■ Work instructions ■
In the records from the line holding "Given: Show the +4 additional card types" through the end of the records, both ends included, substitute "extra" for "additional" and repeat those lines with nothing else changed.
--- Start of Dataset ---
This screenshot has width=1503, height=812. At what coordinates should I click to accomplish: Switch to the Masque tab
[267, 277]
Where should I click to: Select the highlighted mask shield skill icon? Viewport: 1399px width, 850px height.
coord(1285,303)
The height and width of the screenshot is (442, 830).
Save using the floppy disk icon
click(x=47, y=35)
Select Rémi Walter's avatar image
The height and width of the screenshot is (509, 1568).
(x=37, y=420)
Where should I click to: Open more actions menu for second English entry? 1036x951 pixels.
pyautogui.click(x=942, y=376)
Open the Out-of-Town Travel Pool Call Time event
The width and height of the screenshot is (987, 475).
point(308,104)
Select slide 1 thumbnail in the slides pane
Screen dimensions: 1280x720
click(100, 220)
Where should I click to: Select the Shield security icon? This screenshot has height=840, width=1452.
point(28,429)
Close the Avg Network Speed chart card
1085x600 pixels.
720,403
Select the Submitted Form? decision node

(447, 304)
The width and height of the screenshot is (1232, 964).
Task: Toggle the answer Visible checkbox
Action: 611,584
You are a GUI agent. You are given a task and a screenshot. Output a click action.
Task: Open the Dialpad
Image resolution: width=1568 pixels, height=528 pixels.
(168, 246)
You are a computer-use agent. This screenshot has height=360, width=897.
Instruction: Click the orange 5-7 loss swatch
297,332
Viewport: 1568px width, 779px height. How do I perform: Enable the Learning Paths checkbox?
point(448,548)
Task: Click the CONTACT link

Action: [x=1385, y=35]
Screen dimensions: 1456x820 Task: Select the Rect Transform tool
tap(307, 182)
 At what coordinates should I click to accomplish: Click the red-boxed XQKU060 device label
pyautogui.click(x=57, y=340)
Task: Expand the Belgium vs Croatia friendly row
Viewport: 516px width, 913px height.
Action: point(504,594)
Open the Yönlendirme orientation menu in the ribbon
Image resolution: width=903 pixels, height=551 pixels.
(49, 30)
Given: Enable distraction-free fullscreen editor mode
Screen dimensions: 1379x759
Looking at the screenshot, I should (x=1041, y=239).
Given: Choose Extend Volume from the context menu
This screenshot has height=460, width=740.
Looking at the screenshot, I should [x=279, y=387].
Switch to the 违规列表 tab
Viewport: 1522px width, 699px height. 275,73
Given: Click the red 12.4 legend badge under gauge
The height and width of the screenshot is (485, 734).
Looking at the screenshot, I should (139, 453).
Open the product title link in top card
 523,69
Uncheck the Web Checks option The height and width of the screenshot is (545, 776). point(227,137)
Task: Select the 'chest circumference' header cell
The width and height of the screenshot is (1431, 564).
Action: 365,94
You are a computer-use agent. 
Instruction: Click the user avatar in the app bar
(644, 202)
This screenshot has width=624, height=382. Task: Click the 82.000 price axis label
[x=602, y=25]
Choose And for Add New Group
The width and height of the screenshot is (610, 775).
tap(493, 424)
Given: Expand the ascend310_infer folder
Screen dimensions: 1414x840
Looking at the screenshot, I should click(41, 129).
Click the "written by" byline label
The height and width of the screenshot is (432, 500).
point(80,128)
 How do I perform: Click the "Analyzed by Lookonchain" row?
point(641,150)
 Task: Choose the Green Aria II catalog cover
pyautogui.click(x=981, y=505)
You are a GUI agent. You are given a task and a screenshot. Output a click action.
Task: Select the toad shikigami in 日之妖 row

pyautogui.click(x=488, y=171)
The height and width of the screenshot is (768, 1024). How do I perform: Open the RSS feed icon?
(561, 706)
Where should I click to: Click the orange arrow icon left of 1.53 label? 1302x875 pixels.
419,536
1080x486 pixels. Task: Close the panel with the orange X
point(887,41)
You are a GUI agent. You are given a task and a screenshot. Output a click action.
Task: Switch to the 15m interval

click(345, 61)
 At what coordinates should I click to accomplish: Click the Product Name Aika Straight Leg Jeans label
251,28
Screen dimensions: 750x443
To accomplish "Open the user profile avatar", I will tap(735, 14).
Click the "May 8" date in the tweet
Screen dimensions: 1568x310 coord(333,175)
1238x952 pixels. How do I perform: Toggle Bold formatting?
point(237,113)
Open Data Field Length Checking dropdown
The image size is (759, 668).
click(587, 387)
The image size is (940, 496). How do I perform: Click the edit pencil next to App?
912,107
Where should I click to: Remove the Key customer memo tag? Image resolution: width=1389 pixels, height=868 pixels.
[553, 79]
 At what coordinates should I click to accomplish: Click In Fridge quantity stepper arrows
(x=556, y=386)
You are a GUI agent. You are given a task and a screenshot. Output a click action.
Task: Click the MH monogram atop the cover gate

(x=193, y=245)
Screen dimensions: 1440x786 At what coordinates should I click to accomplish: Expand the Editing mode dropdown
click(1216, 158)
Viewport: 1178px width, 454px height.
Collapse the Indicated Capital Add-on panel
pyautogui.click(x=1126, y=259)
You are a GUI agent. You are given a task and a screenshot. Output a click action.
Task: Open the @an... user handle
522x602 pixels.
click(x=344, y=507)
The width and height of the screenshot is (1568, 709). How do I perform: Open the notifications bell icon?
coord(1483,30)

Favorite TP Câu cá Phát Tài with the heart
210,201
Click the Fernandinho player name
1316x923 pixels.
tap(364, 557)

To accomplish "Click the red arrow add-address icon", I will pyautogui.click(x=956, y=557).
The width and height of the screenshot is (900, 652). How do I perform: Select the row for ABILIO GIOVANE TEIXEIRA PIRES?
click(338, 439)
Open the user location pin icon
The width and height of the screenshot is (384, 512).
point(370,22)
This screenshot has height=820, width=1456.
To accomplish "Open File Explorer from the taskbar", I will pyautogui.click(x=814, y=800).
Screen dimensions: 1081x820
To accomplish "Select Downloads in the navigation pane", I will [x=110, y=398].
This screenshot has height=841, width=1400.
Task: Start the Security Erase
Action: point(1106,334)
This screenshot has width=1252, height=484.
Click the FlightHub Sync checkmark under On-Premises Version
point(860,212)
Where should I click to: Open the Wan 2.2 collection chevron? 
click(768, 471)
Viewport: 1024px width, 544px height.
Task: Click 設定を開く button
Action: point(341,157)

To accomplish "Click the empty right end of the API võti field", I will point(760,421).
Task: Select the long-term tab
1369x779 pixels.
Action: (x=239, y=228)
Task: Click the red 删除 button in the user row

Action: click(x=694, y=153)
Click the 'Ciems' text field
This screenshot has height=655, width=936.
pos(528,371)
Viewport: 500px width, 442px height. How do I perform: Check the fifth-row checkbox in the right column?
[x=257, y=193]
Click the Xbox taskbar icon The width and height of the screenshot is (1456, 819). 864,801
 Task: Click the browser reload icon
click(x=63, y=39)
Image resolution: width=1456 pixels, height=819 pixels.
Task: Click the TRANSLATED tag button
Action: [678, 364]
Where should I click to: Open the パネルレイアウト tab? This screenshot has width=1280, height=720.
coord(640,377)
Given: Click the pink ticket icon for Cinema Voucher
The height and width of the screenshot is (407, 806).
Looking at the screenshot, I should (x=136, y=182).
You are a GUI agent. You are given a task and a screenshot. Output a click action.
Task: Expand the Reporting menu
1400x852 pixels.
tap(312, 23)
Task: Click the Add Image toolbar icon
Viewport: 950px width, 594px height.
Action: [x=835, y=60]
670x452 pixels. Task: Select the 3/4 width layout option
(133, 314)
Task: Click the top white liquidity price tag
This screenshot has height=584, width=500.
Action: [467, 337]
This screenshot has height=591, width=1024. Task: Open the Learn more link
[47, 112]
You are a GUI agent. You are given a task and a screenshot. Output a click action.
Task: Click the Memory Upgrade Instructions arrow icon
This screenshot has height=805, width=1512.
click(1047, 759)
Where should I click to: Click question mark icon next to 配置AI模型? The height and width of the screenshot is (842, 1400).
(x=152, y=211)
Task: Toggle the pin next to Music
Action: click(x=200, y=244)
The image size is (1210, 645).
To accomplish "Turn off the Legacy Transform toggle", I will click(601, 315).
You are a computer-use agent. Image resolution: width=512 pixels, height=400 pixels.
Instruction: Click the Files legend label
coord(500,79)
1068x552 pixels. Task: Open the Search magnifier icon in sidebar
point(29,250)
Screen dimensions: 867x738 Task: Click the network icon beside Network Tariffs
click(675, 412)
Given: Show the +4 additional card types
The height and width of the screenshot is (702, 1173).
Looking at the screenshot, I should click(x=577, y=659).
--- End of Dataset ---
■ Response to the exercise ■
Given: Show the +4 extra card types
The height and width of the screenshot is (702, 1173).
Looking at the screenshot, I should click(x=577, y=659).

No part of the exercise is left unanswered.